§ **Fuente**:
--- --- ---

13 de marzo de 2010

Historias de Valladolid: ¿DÓNDE ME MIRASTE...?, susurró la madera en la penumbra



     Circulan por los mentideros del arte infinidad de leyendas creadas por el imaginario popular en torno a grandes obras que desde el primer momento fascinaron a quienes las contemplaron. Una de las más conocidas es aquella localizada en Roma en el momento en que Miguel Ángel, recién terminada la colosal estatua de Moisés para el sepulcro del papa Julio II, se aleja ligeramente de ella para contemplar su aspecto global. Tras observarla desde distintos puntos de vista, se muestra plenamente satisfecho por haber conseguido sacar a la luz con exactitud la idea que él concebía encerrada dentro del bloque de mármol, la tensión dramática del profeta en el momento en que regresa con las Tablas de la Ley y encuentra a su pueblo adorando al becerro de oro. La mirada colérica de Moisés lo expresaba todo, la energía desprendida por la figura trascendía la materia pétrea en que estaba realizada. Es entonces cuando Miguel Ángel, consciente y orgulloso de su genialidad, toma un martillo, se acerca a la escultura y le propina un pequeño golpe en la rodilla al tiempo que le dice: "Habla".

--- --- ---

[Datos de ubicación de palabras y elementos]
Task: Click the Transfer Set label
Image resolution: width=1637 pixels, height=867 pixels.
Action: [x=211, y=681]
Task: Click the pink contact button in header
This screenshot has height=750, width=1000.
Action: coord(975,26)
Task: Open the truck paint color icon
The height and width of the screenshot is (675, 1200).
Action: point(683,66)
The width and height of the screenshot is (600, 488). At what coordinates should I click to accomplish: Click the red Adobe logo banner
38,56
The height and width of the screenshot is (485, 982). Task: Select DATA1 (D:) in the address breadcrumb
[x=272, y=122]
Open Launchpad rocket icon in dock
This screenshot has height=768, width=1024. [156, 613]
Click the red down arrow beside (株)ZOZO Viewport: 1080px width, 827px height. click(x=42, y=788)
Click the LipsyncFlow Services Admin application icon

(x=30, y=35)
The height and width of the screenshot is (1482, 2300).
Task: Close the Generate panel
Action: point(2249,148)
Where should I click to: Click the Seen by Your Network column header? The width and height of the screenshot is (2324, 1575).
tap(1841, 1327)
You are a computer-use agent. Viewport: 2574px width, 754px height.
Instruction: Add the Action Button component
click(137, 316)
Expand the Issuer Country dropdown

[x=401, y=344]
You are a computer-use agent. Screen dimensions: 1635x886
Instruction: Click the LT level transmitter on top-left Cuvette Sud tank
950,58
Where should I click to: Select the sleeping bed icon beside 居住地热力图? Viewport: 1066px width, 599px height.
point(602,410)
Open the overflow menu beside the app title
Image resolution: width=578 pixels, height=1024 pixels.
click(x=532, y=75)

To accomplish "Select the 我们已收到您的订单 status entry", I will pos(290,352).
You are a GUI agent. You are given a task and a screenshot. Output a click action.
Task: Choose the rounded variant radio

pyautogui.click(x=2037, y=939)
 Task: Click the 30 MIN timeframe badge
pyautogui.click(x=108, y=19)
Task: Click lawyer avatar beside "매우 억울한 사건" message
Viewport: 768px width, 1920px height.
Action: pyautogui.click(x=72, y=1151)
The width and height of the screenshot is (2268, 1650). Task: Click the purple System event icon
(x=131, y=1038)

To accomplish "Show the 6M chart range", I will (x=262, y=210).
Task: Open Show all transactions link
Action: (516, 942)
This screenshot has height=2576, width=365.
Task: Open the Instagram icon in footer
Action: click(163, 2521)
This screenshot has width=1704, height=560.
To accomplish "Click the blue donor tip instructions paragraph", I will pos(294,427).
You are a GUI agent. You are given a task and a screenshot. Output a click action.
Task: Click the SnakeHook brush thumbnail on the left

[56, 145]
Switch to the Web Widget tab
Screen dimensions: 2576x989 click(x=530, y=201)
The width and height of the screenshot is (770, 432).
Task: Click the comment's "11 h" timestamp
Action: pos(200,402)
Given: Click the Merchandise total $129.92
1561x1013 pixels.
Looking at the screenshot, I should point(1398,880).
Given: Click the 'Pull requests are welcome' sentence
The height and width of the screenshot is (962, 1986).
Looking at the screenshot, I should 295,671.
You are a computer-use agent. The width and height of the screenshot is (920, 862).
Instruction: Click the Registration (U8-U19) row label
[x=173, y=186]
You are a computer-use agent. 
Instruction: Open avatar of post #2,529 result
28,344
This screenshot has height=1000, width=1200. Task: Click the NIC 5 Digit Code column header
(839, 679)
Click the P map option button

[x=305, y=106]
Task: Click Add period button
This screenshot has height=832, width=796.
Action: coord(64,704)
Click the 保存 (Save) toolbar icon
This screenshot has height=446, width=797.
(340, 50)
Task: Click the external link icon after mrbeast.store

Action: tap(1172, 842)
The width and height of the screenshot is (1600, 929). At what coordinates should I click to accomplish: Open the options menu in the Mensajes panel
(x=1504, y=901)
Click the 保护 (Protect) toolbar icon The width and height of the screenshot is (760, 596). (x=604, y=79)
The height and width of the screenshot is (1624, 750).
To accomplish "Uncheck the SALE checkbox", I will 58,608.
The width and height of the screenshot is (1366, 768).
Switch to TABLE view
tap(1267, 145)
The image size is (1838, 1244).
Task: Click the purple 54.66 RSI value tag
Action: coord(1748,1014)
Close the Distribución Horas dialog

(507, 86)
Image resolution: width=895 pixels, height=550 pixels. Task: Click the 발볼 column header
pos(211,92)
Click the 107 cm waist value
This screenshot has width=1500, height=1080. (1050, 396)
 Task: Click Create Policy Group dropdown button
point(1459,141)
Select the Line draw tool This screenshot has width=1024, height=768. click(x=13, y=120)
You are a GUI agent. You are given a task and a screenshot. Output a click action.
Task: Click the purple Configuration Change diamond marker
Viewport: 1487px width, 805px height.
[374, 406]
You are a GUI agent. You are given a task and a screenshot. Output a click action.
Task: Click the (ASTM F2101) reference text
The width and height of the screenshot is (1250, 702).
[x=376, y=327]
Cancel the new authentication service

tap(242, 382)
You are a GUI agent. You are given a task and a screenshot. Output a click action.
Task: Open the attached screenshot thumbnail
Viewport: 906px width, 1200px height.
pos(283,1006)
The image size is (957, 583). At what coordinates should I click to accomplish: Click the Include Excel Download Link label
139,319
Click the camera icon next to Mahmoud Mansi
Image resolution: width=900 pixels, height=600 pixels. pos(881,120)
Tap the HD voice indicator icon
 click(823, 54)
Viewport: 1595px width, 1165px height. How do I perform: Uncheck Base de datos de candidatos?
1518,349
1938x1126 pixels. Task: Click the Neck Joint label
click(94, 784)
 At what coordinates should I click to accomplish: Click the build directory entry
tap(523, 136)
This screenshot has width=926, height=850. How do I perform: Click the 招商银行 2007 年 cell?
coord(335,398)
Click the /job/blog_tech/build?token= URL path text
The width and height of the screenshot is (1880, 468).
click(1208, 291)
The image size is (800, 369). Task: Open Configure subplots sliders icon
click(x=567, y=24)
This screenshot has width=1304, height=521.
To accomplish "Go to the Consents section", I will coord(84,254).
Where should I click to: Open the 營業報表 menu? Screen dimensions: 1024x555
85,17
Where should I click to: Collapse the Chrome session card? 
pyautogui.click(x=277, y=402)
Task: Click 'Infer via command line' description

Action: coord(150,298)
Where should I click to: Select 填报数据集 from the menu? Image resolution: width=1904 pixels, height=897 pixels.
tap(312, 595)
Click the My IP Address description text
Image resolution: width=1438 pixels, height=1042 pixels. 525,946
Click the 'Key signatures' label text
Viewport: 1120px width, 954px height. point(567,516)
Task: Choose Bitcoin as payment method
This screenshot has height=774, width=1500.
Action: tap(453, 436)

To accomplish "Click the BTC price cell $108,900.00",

--- --- ---

Enumera todas las personas a las que el texto sobre la estatua de Moisés menciona por su nombre.

Miguel Ángel, Moisés y el papa Julio II.